**Records to process**

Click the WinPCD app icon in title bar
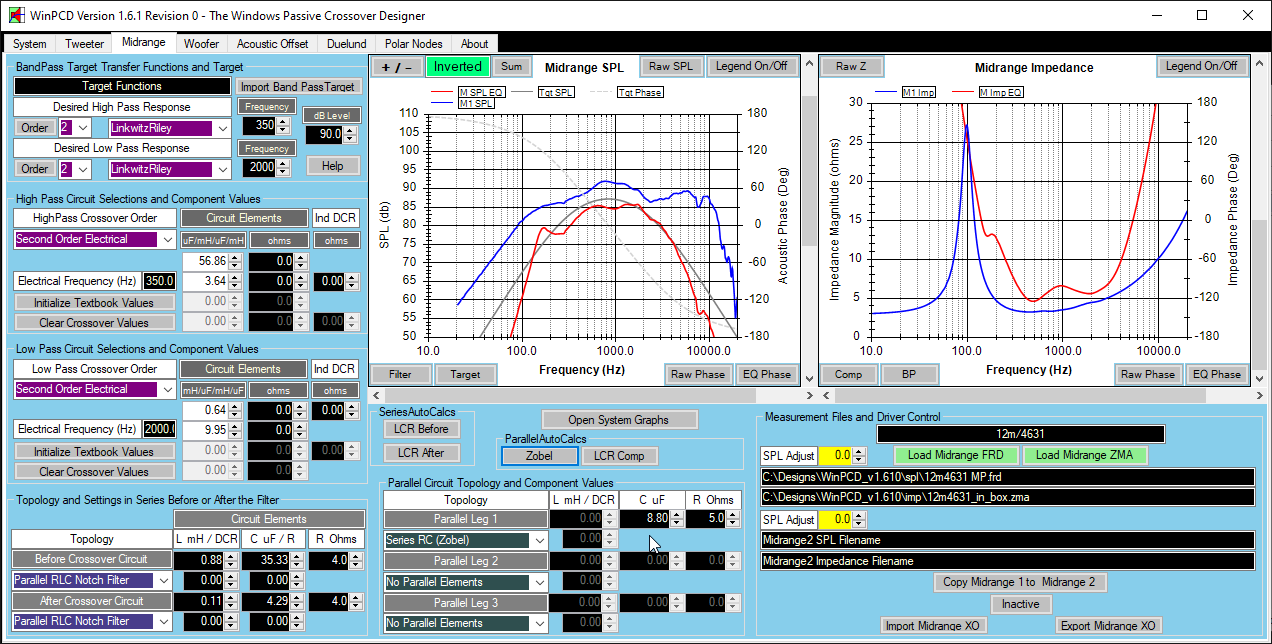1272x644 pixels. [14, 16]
* * *
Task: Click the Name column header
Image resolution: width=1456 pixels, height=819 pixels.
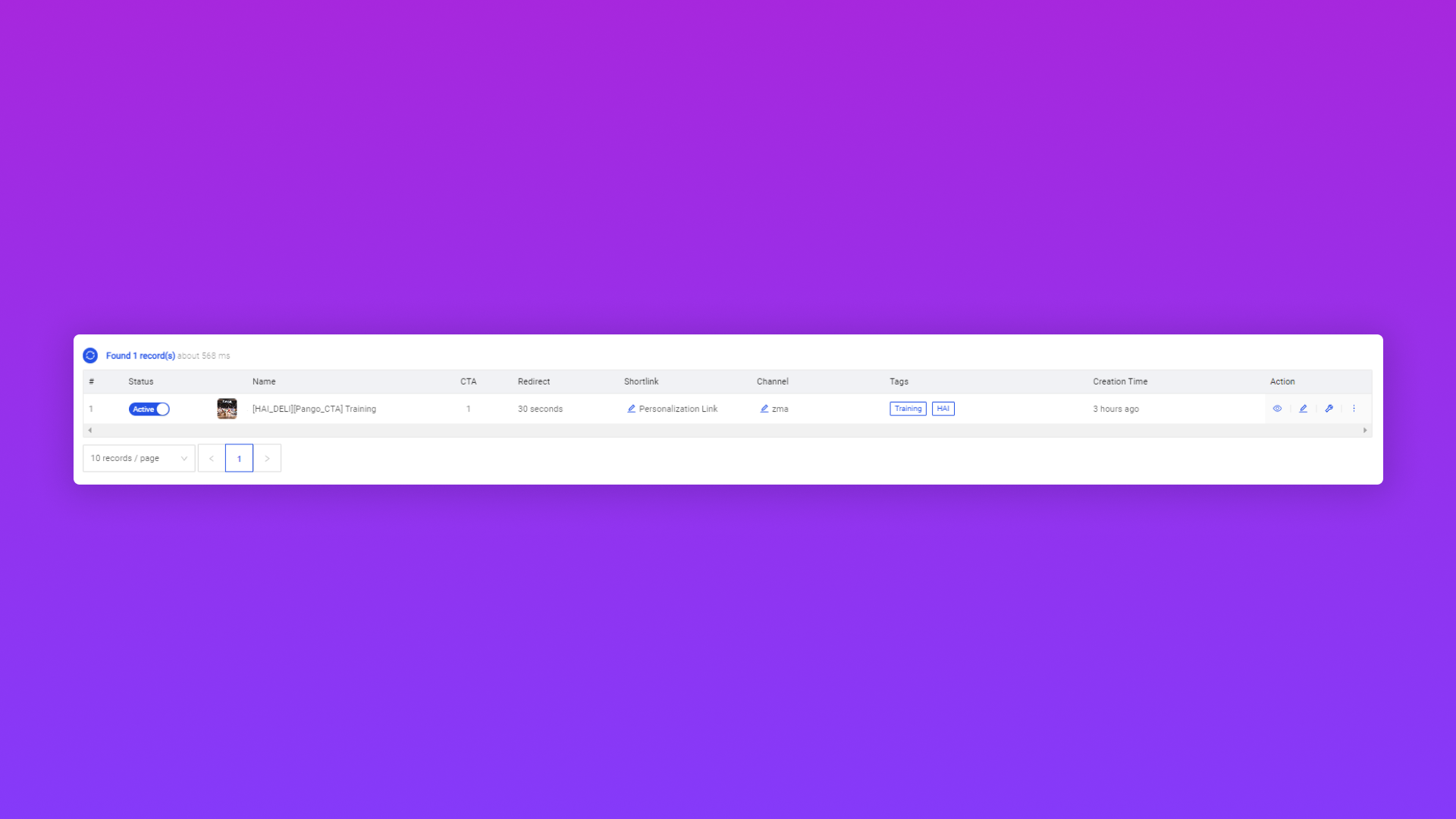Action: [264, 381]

**Objective**
Update the part of the material that opens with the line containing "Task: Click the Name column header" and closes with the line containing "Action: [264, 381]", changing "column header" to "column heading" and keeping everything else the same. Leave the pictures out of your answer.

**Complete response**
Task: Click the Name column heading
Image resolution: width=1456 pixels, height=819 pixels.
Action: [264, 381]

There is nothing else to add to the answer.